** Data items **

■ ■ ■

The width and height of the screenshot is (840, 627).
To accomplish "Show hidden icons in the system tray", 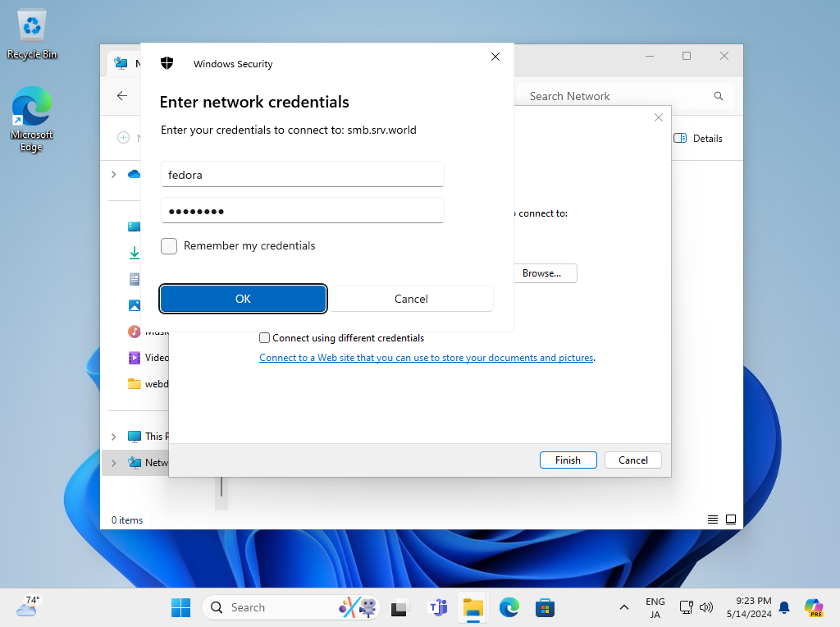I will 624,607.

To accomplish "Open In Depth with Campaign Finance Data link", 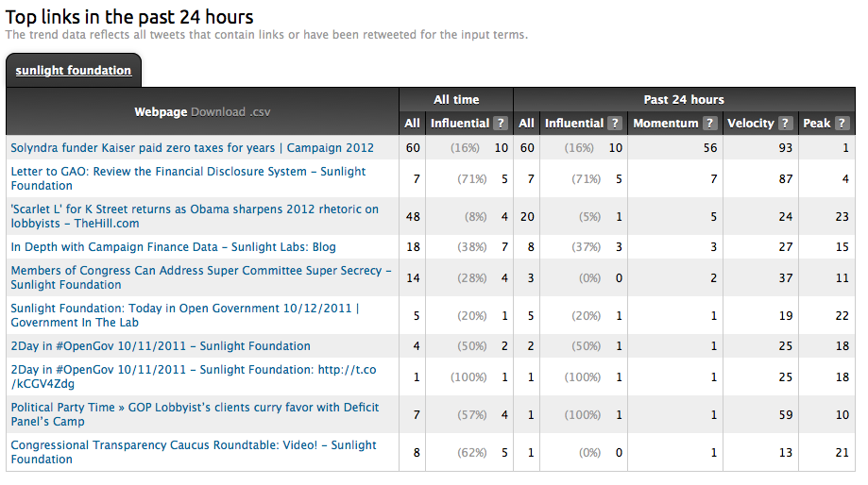I will pyautogui.click(x=173, y=247).
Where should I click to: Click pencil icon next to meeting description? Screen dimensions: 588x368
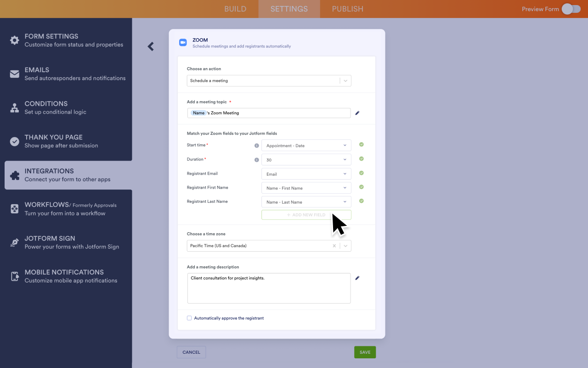pyautogui.click(x=357, y=278)
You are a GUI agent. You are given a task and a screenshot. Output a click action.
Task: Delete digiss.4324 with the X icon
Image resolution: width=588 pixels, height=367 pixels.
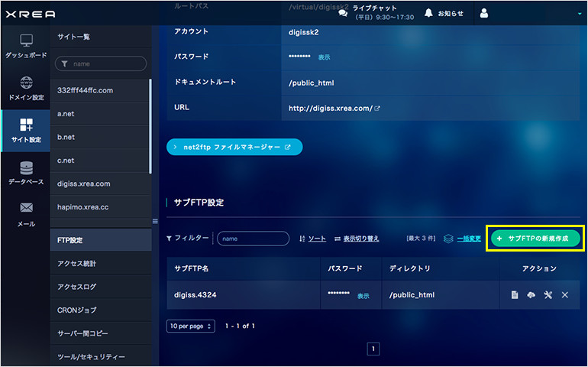click(565, 295)
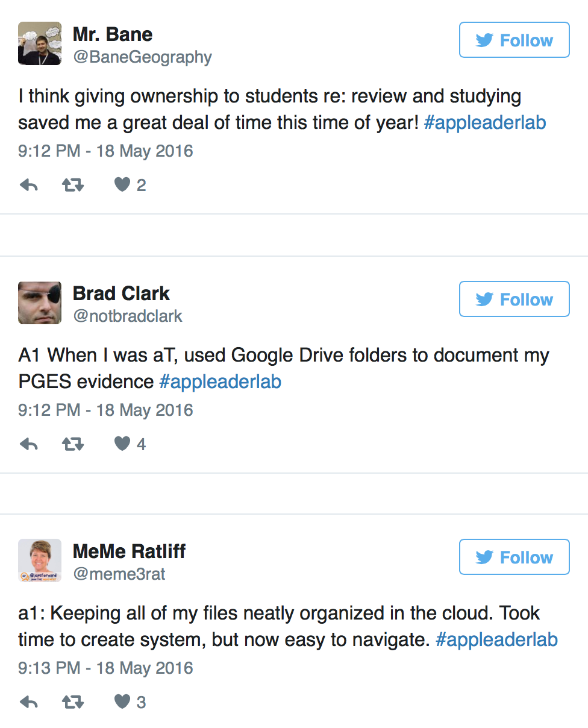Open Brad Clark's avatar image
The width and height of the screenshot is (588, 728).
pos(40,303)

■ ■ ■

** Directions **
Using the data above, which lines fall from the one with "Where should I" through the one with "Task: Delete digiss.4324 with the X icon"? Repeat them exactly, ends included, minus any pictures.

** Answer space **
Where should I click to: Click pencil icon next to meeting description? Screen dimensions: 588x368
pyautogui.click(x=357, y=278)
You are a GUI agent. You are given a task and a screenshot. Output a click action.
Task: Delete digiss.4324 with the X icon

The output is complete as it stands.